My Psychiatrist prescribed me sleeping pills recently to try and help with my very disruptive sleep patterns.
I don’t take them every night but the first couple of times I did take them I actually slept like 7 hours…in a row!!
But with any of my past experiences taking sleep meds, usually after about 3 days or so, I seem to become immune to them and history repeats itself and eventually they just stop working.
So my Psychiatrist suggested that maybe I alternate between 2 different kinds to try and avoid building up an immunity to one particular brand.
The secondary pill he prescribed is pretty new on the market and came with a bit more risk to me when it comes to its long laundry list of potential side effects. Something I have to be very vigilant of given my history with most medications I take.

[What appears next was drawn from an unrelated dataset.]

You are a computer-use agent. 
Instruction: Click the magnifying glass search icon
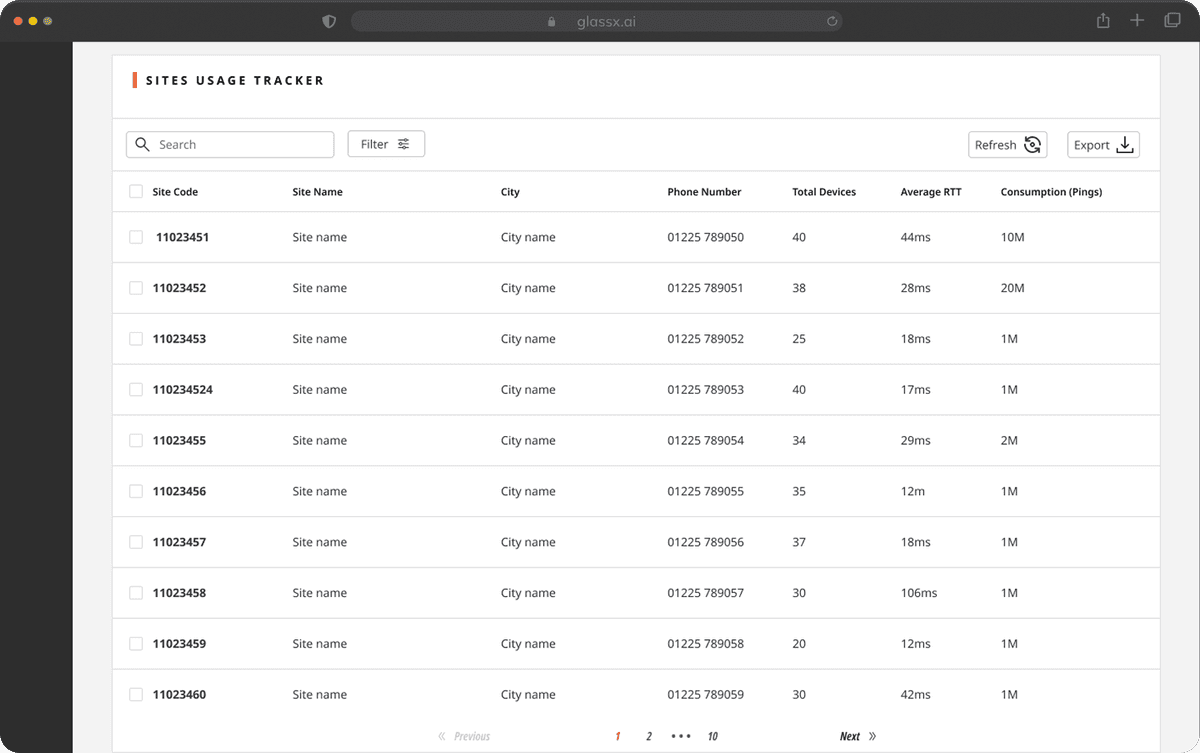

I tried taking them once or twice a couple of weeks ago and found that it made me extremely groggy and unfunctionable the next day. I decided to just save them for nights where I really feel I need one.
Last night felt like one of those nights that warranted me taking one. I was having a bad night and feeling super anxious and emotional. I also hadn’t slept the night before because I have been experiencing severe pain throughout my entire body the last few days which I believe to be a side effect from the recent increase in my anti-anxiety medication and I was almost too afraid to fall asleep.
So Rich gave me the sleeping pill about 10pm. An hour or so later I could feel myself slowly drifting off to sleep, or so I thought.
My eyes were closed but then suddenly my arms and legs felt very tingly, I felt very weighted down under my weighted blanket, I kept trying to move but couldn’t and then my body went almost numb.
I felt paralyzed and for the next hour and a half I began hallucinating and became extremely paranoid.
I remember all of it. Every noise I heard and every image I saw including the one of a gun pointing directly in my face.
My body may have felt very disconnected but my mind was still very much aware of my surroundings. I was completely conscious yet felt helpless against the danger I kept feeling I was in.
It was terrifying.
Our brains can have a very cruel sense of humour sometimes.
My body is so damn sensitive to drugs of any kind and that’s no joke. It’s really making me reconsider my decision to begin Ketamine treatment next week even more.
I could hear myself trying to speak aloud at times but the words weren’t always coming out of my mouth. I couldn’t catch my breath. I kept trying to take deep breaths but I was gasping for air each time I did. Those desperate and very loud gasps for air was what brought Hannah anxiously running down the hall from behind her closed bedroom door to see what was going on.
One minute I’d be hysterically crying and the next moment I was hysterically laughing.
Maggie kept trying to lick my face. Her tongue felt like it was on speed. She could sense that there was something wrong.
Rich held my hand the entire time trying desperately to calm me down while at the same time laughing hysterically alongside Hannah at some of the nonsensical and I gather from their outbursts of laughter, very comical things that I kept saying.
Laughter was all that was holding them together. I guess that’s why they say it truly is the best medicine.